If employees aren’t engaging with existing resources, adding another benefit may not solve the problem. A clearer communication strategy, more targeted education, or year-round benefits messaging may deliver greater value than introducing an entirely new program.

Sometimes the highest return on investment comes from helping employees maximize what you already provide.


Open Enrollment Is the Right Time to Take a Step Back

It’s tempting to view open enrollment as a series of administrative tasks—renew plans, finalize rates, distribute materials, and launch enrollment. But HR leaders have an opportunity to think more strategically.

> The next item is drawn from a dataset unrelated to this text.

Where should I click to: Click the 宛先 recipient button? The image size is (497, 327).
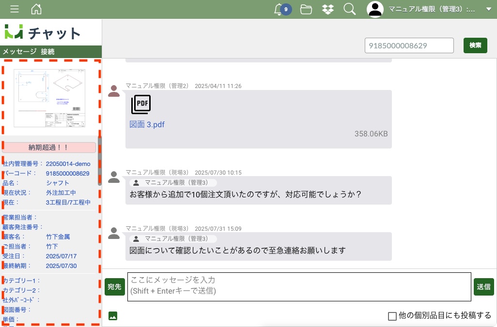pos(114,287)
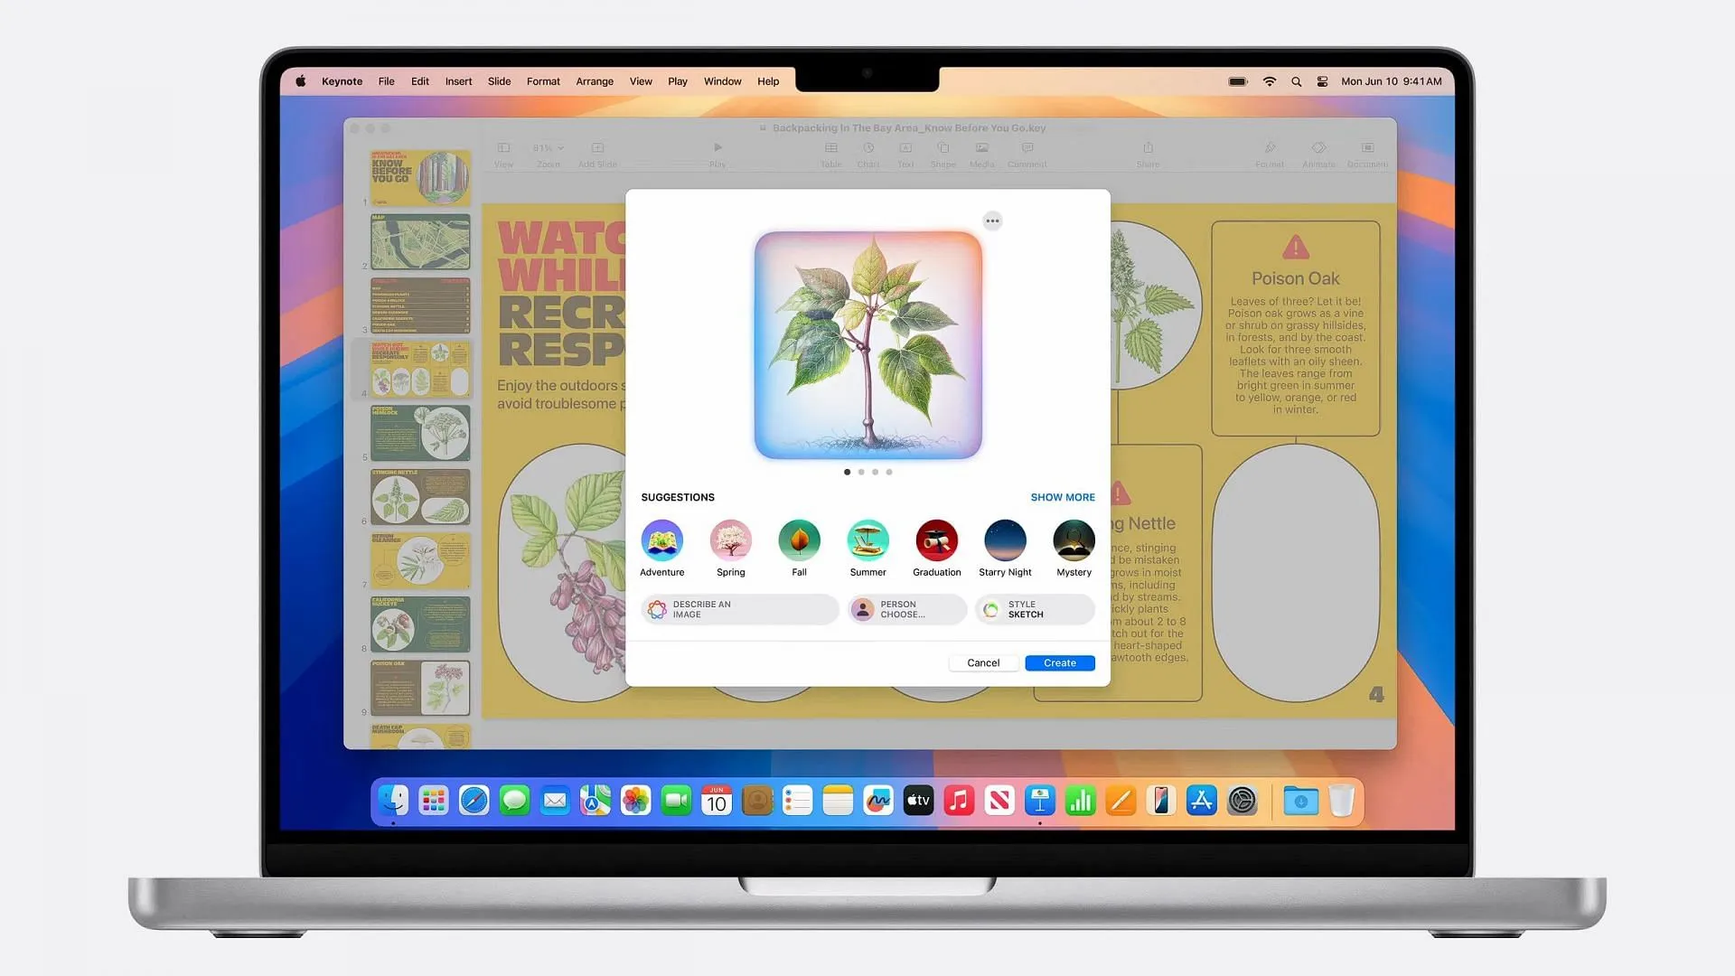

Before asking employees to make benefit elections, ask whether you’re offering benefits that truly support today’s workforce and tomorrow’s business goals.

Benefits should evolve as your organization evolves. They should reflect changing employee demographics, emerging workforce needs, organizational culture, and long-term talent strategies. The organizations that get this right don’t simply add benefits every year.

They evaluate. They listen. They communicate. And they build benefits strategies that help employees thrive while supporting the business as a whole. As you begin preparing for open enrollment, resist the urge to ask, “What should we add this year?”

Instead, start with a better question:

“Are we providing the benefits our workforce truly needs—and do our employees understand the value of what they already have?”

The answer to that question can shape a more meaningful, more effective benefits strategy for years to come.